Those documents show that Minneapolis purposely found a way around notifying the City Council by using the city's water works plant to give permission for the training.

"Documents indicate that the city was sensitive to publicity about the exercises, and sought to enter into a contract without City Council process so as to keep the training out of the public eye," PRM found.

Navy attorney Billy Holt wrote to Corey Conover, an assistant city attorney: "That's great news that this will hopefully allow your client to sign without placing this before the City Council."

Both cities' mayors, R.T. Rybak and Chris Coleman, were aware of the 2012 maneuvers and even wrote cheery welcome letters.

The documents, however, also show significant concerns about public safety.

"If a helicopter crashes into a softening plant killing 10 people, seven employees and three visitors, shouldn't they protect us from all liability, whether or not they were negligent?
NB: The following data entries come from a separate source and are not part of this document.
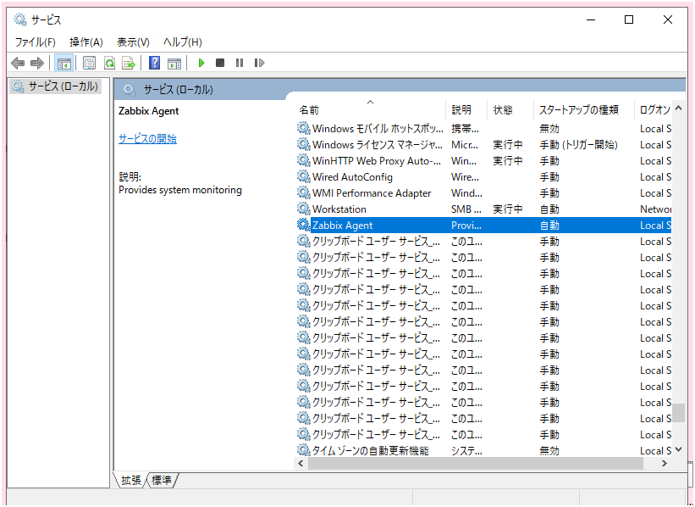Click the Back arrow in toolbar

18,63

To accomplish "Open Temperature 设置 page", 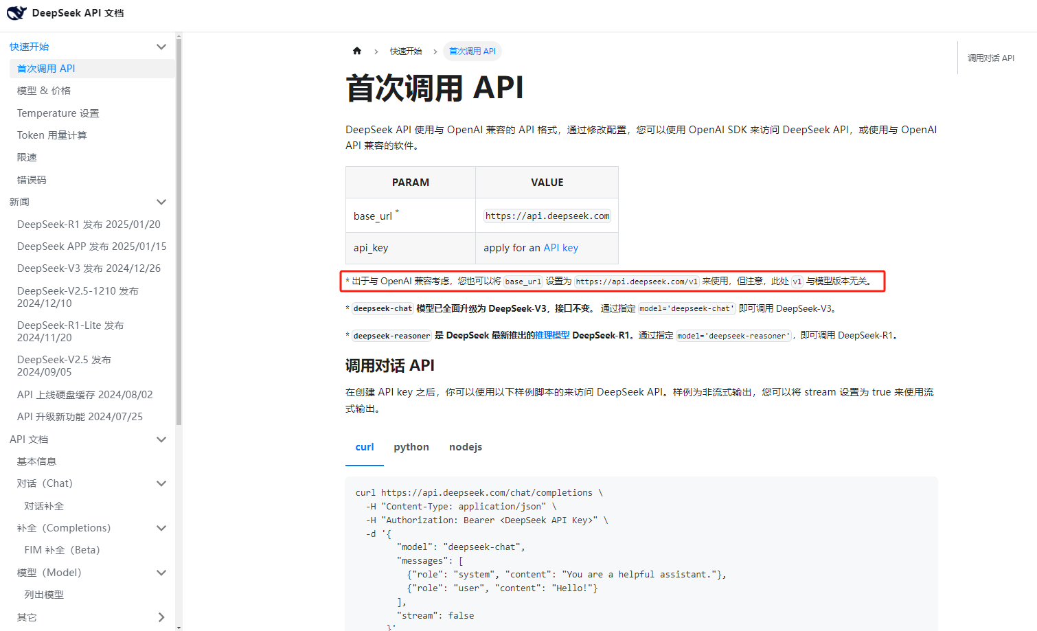I will (58, 113).
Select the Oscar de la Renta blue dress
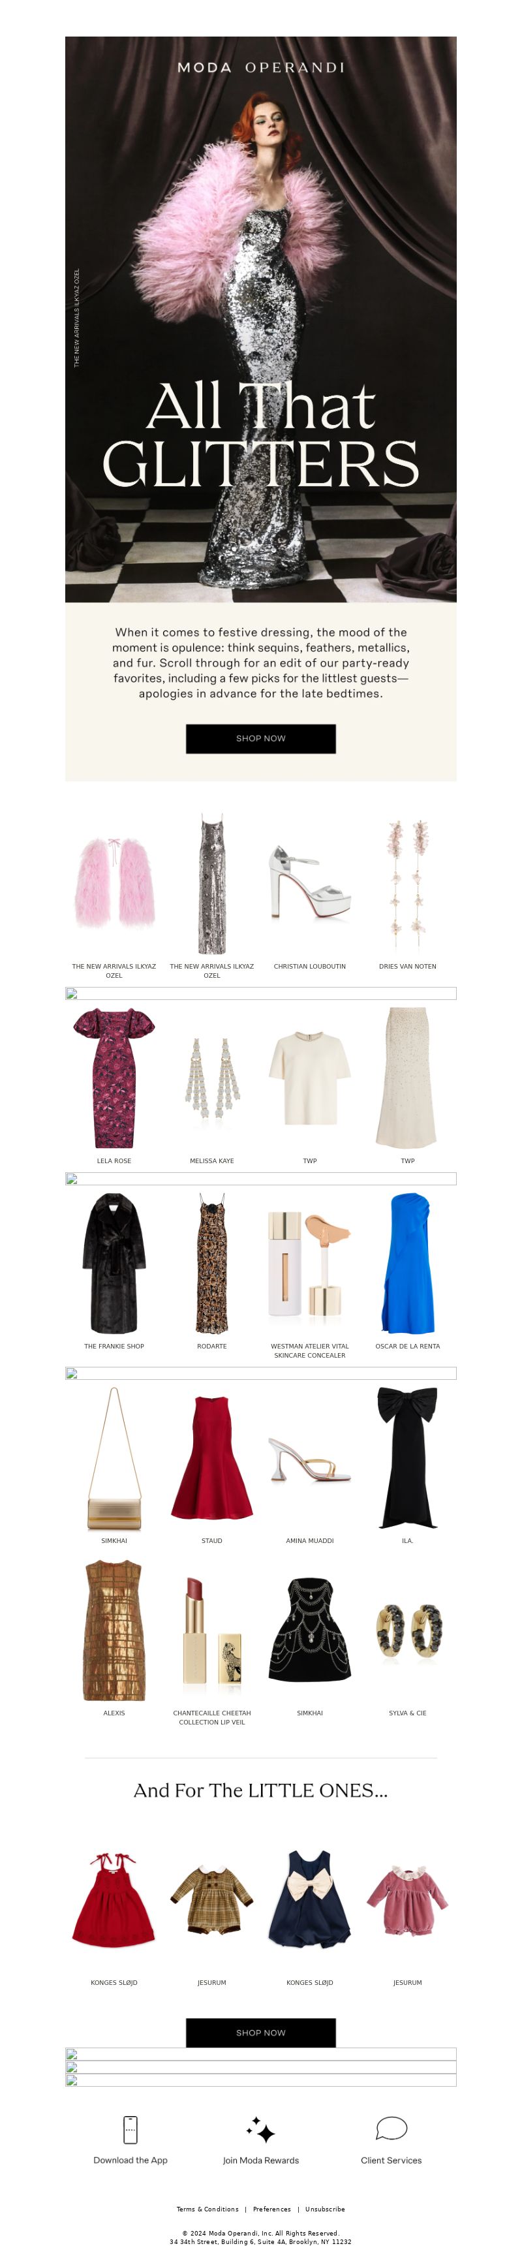Image resolution: width=522 pixels, height=2261 pixels. point(408,1263)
I'm not expecting they will be willing to do that," Conover wrote.

Minneapolis eventually got the Navy to agree to stricter liability terms, something Matt Ehling, PRM's president, commends.

Ehling said there were some "weird, unanswered questions" about the 2012 actions.

Some communications were redacted, and some language in the agreements suggested that the cities were concerned that activities captured by surveillance technology by the military would be turned over to the local police.

"Licensor grants consent to the licensee to collect overhead imagery and remote sensing data," the contract read. "This collection will not be utilized to support local, state or federal law enforcement investigations."

In other words, if choppers were over your house in 2012, you may be on candid camera. The military pinkie promises not to turn it over to local authorities, however.

The St. Paul attorney's office also expressed concerns about use of private property and "invasion of privacy of third parties."

Ehling said Minneapolis' stipulation appears directed at the Posse Comitatus Act, a federal law that prohibits the military from direct local law enforcement activities.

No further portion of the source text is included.